**WRITTEN REQUEST**
Rewrite the items starting at the line containing "Click the GBP/USD 30min chart title" and ending at the line containing "pos(33,280)", requests included. Scale every coordinate in the answers by 2.1 and round to whole numbers, with halves rounding up.

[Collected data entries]

════

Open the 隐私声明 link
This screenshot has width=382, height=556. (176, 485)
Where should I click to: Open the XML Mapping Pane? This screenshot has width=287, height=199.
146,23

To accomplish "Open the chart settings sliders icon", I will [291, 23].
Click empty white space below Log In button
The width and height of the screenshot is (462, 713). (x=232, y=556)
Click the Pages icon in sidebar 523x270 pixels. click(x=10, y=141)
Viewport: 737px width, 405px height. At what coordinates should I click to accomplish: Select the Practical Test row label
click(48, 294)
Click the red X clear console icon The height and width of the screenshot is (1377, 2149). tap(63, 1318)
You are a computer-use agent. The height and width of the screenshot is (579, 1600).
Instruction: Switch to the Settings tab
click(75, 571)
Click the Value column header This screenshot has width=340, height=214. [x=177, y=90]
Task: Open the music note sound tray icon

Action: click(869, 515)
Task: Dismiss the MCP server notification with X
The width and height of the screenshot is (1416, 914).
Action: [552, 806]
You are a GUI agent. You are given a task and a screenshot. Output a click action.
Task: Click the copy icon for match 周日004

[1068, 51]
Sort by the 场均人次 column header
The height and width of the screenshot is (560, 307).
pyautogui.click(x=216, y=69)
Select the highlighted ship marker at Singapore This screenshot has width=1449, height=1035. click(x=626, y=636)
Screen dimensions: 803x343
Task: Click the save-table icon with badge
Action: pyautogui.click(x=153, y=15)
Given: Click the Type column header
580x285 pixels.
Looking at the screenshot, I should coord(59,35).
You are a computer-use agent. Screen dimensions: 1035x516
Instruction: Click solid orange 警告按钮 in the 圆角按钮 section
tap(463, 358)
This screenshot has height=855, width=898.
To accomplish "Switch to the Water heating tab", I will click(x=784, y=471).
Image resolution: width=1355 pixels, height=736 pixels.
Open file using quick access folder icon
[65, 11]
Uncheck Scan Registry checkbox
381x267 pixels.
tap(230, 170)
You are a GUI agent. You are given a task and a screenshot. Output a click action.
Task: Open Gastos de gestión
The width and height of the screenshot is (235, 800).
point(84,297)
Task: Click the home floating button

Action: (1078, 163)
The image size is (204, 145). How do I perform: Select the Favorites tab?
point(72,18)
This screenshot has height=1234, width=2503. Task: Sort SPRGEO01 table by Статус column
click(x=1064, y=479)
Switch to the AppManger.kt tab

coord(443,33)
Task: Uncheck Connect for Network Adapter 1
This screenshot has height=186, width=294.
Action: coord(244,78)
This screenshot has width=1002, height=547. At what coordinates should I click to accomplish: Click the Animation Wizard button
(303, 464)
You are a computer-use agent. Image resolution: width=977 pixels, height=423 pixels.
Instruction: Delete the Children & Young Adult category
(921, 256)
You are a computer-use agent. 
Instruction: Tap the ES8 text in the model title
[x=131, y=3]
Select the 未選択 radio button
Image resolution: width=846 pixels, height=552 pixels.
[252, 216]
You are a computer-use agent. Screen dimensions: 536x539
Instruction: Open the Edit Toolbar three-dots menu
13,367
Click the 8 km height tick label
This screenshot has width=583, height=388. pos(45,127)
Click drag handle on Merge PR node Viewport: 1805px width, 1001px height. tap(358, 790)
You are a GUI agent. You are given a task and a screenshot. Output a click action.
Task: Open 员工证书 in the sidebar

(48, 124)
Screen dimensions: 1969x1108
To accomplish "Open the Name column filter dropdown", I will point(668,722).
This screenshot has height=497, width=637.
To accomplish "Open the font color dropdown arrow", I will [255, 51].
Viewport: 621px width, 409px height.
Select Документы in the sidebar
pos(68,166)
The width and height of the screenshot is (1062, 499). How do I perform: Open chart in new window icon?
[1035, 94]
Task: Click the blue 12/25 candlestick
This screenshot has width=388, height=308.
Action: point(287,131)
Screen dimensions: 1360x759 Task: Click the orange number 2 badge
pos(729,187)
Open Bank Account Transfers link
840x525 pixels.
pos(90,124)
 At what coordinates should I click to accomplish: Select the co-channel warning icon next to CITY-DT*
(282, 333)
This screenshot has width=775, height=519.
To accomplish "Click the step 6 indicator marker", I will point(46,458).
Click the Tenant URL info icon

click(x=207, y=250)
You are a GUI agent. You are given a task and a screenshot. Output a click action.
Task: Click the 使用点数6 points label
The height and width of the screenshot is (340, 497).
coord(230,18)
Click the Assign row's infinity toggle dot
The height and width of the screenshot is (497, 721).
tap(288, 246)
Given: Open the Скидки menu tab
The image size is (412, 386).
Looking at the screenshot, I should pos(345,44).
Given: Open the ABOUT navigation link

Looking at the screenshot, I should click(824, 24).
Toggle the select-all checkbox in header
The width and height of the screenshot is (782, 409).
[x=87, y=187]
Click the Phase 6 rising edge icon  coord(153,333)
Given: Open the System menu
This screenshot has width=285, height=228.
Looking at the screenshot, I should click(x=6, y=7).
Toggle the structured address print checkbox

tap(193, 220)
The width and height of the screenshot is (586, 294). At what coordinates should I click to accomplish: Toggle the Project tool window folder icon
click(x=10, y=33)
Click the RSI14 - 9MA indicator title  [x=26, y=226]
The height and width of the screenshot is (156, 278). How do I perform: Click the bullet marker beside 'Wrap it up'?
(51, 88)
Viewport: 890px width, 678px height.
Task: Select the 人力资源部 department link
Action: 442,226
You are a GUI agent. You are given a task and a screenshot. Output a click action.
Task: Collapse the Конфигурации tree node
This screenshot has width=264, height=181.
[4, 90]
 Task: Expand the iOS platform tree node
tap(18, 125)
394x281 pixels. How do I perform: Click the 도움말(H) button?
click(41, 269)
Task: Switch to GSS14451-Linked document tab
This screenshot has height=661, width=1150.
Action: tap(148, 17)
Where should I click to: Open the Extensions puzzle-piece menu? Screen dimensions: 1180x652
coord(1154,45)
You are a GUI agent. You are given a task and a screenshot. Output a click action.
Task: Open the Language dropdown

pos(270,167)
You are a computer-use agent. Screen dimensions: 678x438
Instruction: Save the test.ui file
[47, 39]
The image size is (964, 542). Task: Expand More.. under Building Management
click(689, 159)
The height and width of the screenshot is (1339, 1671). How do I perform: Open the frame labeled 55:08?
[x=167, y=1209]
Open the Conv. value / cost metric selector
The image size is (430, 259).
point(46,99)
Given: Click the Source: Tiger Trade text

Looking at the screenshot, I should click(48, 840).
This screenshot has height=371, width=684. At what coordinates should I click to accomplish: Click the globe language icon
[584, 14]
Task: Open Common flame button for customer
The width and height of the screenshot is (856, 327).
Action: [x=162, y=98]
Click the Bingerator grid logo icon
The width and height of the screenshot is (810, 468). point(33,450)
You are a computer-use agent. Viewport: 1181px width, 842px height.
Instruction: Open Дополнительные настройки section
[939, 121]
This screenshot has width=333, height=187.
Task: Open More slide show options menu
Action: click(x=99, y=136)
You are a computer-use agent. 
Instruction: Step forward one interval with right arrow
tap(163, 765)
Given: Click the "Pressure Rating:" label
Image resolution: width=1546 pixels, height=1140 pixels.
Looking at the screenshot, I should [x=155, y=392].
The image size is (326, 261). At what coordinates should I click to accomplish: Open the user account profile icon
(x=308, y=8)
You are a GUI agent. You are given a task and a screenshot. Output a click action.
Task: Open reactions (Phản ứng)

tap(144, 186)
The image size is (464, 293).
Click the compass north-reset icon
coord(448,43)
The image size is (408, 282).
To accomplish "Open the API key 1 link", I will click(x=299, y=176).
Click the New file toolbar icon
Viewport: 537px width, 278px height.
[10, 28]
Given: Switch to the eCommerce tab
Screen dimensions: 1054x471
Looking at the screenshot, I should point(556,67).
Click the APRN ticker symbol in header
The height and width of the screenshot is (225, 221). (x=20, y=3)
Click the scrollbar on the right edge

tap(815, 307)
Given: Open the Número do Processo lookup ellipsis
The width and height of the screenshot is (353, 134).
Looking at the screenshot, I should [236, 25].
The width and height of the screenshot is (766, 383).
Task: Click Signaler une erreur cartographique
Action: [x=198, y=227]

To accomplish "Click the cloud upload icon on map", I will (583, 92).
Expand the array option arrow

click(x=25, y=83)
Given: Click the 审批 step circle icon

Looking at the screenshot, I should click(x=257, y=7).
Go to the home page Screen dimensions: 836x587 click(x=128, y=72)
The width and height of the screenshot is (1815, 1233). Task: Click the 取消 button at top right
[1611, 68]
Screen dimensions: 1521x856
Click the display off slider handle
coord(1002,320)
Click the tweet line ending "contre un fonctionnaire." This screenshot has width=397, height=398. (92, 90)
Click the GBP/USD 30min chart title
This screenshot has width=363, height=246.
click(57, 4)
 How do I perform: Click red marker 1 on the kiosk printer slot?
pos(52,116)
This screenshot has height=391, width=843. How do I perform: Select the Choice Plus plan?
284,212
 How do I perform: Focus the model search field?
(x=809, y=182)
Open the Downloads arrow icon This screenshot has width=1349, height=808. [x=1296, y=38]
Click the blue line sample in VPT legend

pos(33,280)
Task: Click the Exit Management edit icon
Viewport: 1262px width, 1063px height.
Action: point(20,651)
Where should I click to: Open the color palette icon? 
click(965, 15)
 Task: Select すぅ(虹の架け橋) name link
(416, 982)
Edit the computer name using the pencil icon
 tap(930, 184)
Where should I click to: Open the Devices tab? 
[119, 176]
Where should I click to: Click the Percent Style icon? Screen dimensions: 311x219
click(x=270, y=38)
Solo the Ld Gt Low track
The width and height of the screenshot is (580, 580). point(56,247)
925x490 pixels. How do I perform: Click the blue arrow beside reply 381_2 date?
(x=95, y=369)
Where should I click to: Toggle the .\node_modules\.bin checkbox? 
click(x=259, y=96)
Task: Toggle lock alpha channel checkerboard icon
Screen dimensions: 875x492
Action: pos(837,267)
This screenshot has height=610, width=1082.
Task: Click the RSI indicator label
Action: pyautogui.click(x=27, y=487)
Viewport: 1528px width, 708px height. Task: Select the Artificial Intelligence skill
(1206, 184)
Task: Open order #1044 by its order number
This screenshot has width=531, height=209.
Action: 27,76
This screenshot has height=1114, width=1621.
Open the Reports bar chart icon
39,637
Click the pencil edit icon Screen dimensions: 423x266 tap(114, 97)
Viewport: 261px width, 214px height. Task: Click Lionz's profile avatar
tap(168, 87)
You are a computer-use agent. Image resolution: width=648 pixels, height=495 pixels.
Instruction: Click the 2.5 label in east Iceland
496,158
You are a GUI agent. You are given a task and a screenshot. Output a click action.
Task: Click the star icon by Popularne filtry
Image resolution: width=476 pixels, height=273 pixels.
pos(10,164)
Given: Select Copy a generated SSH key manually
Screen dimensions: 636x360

════

**TASK RESPONSE**
Click the GBP/USD 30min chart title
This screenshot has width=363, height=246.
click(120, 8)
 How do I perform: Click red marker 1 on the kiosk printer slot?
pos(109,244)
This screenshot has height=391, width=843. How do I perform: Select the Choice Plus plan?
596,445
 How do I perform: Focus the model search field?
(x=1699, y=382)
Open the Downloads arrow icon This screenshot has width=1349, height=808. [x=2722, y=80]
Click the blue line sample in VPT legend

pos(69,588)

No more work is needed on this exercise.